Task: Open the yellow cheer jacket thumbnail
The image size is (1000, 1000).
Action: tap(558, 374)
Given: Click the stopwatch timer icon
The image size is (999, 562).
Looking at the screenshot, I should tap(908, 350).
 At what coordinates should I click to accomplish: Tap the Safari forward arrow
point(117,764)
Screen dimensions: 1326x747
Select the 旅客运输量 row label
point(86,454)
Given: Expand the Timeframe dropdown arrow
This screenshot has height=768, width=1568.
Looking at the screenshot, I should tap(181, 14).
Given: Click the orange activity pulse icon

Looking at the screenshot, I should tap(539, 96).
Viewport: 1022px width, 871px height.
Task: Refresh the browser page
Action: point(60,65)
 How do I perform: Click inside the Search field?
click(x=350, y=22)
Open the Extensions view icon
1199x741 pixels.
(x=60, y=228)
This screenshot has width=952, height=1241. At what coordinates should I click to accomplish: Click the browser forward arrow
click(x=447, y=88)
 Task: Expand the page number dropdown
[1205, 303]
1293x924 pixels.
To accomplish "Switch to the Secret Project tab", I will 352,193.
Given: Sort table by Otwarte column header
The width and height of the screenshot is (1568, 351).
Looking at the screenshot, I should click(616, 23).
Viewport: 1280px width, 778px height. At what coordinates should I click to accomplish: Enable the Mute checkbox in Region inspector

◆ ◆ ◆

- Exercise prompt: The line with "This screenshot has width=952, height=1241.", plus every line after it through the end of the listing, needs to be repeated exactly; nothing else belongs in the reply.

- Solved problem:
This screenshot has width=952, height=1241. At what coordinates should I click to accomplish: Click the browser forward arrow
click(x=447, y=88)
 Task: Expand the page number dropdown
[1205, 303]
1293x924 pixels.
To accomplish "Switch to the Secret Project tab", I will 352,193.
Given: Sort table by Otwarte column header
The width and height of the screenshot is (1568, 351).
Looking at the screenshot, I should click(616, 23).
Viewport: 1280px width, 778px height. At what coordinates should I click to accomplish: Enable the Mute checkbox in Region inspector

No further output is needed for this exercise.